Therefore, it is possible to greatly improve water-repellency
without reducing transparency by the pore structure and the
water-repellent coating layer on the glass surface in the present
invention.
[0013] The transparency of the water-repellent glass according to
the present invention may reach 70% or more. Further, the
water-repellent glass according to the present invention may have a
surface contact angle of up to 120 degrees or more, preferably, up
to 150 degrees or more. For example, the contact angle of the
surface may be 120 degrees to 170 degrees, but is not limited
thereto.
[0014] The diameters of the pores on the glass surface are 200 nm
or less in the present invention (see FIG. 1). It is possible to
improve water repellency without reducing transparency, as
described above, when the diameters of the pores are 200 nm or
less. The diameters of the pores are preferably 10 nm to 200 nm,
and more preferably, 50 nm to 150 nm.
[0015] It is preferable that the ratio of diameter to depth of the
pore, that is, the aspect ratio is 0.5 to 2. As described above,
the pores increase the contact angle of the surface by holding an
air layer having the highest water repellency. The increase of a
surface contact angle is limited because the entire area of the
glass surface is wet before the air layer is formed, when the
aspect ratio of the pore is less than 0.5. Further, considering
amorphousness of glass, it is advantageous in a process to
manufacturing a product having an aspect ratio of 2 or less. The
shape of the pore is not specifically limited and may depend on the
manufacturing methods, for example, a bar shape or a semispherical
shape.
[0016] It is preferable that the distance between the pores on the
glass surface is 1.5 to 2 times the diameter of the pore when being
measured on the glass surface. It is possible to minimize
dispersion of the visible light by making the distance between the
pores the half-wavelength of 400 nm or less, which is the shortest
wavelength of the visible light.
[0017] The shape, size, and distribution of the pores on the glass
surface may be uniform or may not be uniform. When the pores have a
uniform structure, uniform water repellency can be maintained
throughout the area where the pore structure is formed, such that
it is possible to preclude the possibility that water drops form
and collect where the water repellency is relatively low. However,
a process that satisfies the condition structurally requires high
accuracy, such that a non-uniform pattern has an advantage of
reducing the manufacturing cost. Further, when the present
invention is applied to the glasses of vehicles that travel, it is
possible to ensure high visibility in a rain only by ensuring water
repellency of 120 degrees or more, because water drops on the
glasses can be blown out by the wind hitting against the glasses.

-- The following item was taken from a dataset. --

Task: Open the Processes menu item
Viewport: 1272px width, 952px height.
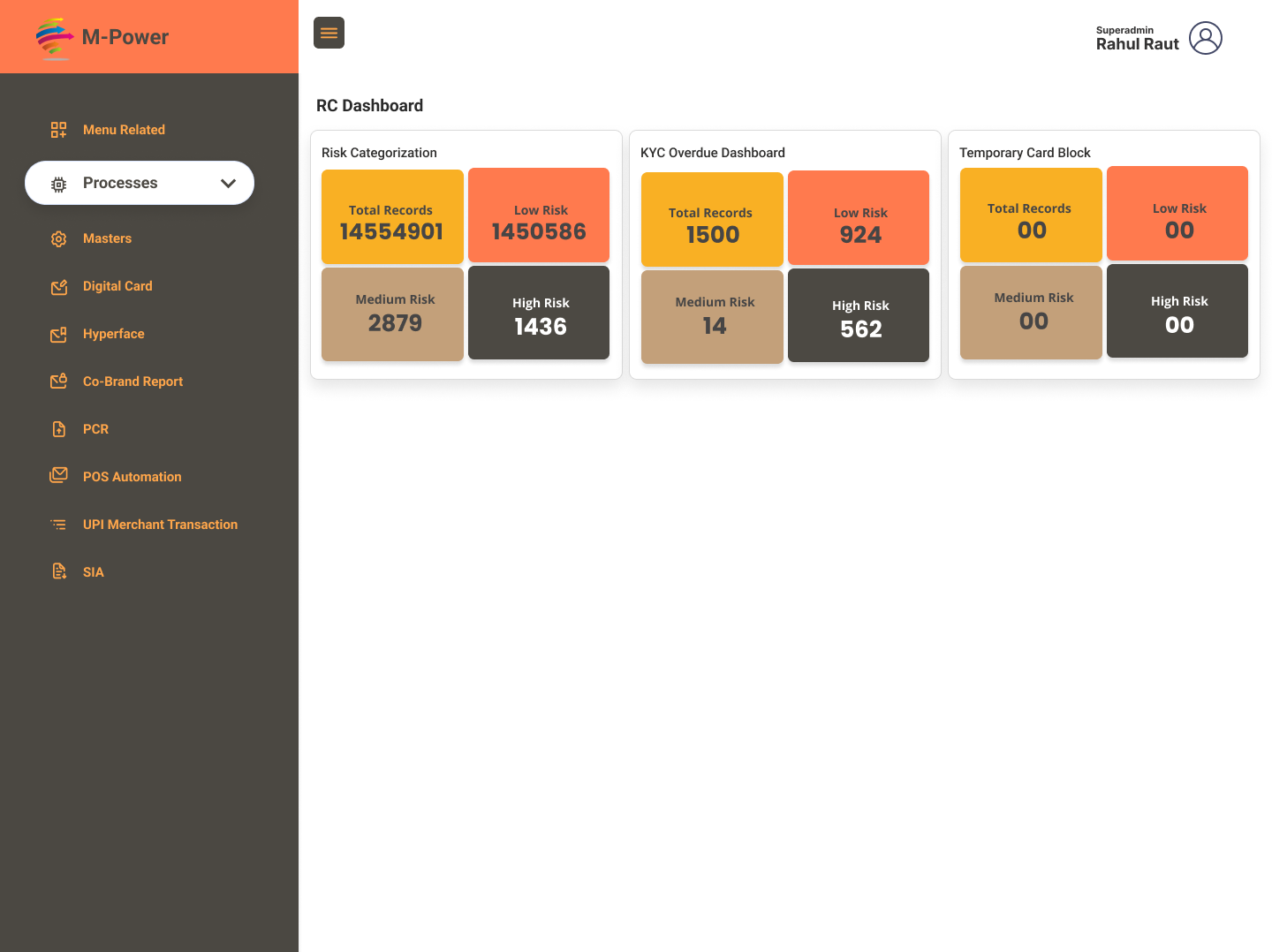Action: coord(120,183)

The non uniform structure implies that structural regularity is not
necessary, that is, the distance between the pores and the radii of
the pores are not necessarily completely regular.
[0018] The water-repellent coating layer may be made of
water-repellent coating material known in the art, in the present
invention. Hydrocarbon-based compounds, silicon-based compounds,
chlorine-based compounds, and fluorine-based compounds etc. may be
used as the water coating material in the present invention.

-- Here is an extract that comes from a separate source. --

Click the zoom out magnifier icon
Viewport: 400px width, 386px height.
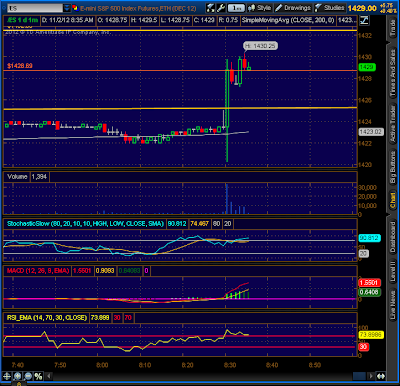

[0019] The fluorine-based compounds are, for example, an oligomer
type having a molecular weight of 1000 to 1500, and preferably
contains perfluoro silane. It is the most preferable to use FAS
(Fluoroalkylsilane)-based substances, but the scope of the present
invention is not limited thereto.
[0020] The water-repellent coating layer is disposed on a side of
the glass where the pores are formed, and may be disposed on both
the surface of the glass and the inner sides of the pores. That is,
the water-repellent coating layer may be disposed throughout one
side of the glass.
[0021] When the water-repellent coating layer is too thick, the
coating layer is formed too thick in the pores, such that the air
layer that is supposed to be formed therein may be reduced.
Therefore, the thickness of the water-repellent coating layer is
preferably 20 nm or less (see FIG. 1), more preferably 1 nm to 20
nm, and more preferably 1 nm to 10 nm.
[0022] Meanwhile, the present invention provides a method of
manufacturing water-repellent glass. A manufacturing method
according to the present invention includes first forming pores
having a diameter of 200 nm or less on a surface of glass. This
step can be used without a limit as long as it can form pores
having a diameter of 200 nm or less on the glass surface. The
forming of pores may include forming a pore pattern on the glass
surface and etching the glass.
[0023] When only a portion of the glass surface is etched, as shown
in FIG. 1, the non-etched portion can maintain flatness of the
glass, such that abrasion resistance can be improved. Further,
since the water-repellent coating layer in the pores can be
protected from continuous contact and the air layer in the pores
can be kept, the water repellency can be kept. Therefore, the
abrasion resistance can be improved.
[0024] The forming of a pore pattern on the glass surface can be
performed as follows. According to an example, it is possible to
form a pore pattern using interference photolithography,
manufacture a mold using the pore pattern, and form an inverse
pattern of the desired pore pattern on the glass surface in a
roll-printing method using the mold. The material of the mold may
be PDMS. As a more detailed example, a method of forming a pore
pattern using laser interference exposure is as follows. The method
is to split a laser beam into two beams with a beam splitter,
enlarge the beams with a lens, and radiate the beam to overlap each
other on a sample coated with a photosensitizer, in which a grid
pattern having a pitch smaller than the laser wavelength can be
achieved and a nano-sized post pattern can be achieved by rotating
the sample at 90.degree. for two-times exposure after interference
exposure. According to another example, it is possible to form an
inverse pattern of a pore pattern on the glass surface by mixing a
nano-sphere having a diameter of 200 nm or less with a polymer,
coating the mixture on the glass, and removing any one of the
nano-sphere and the polymer by dissolving or etching.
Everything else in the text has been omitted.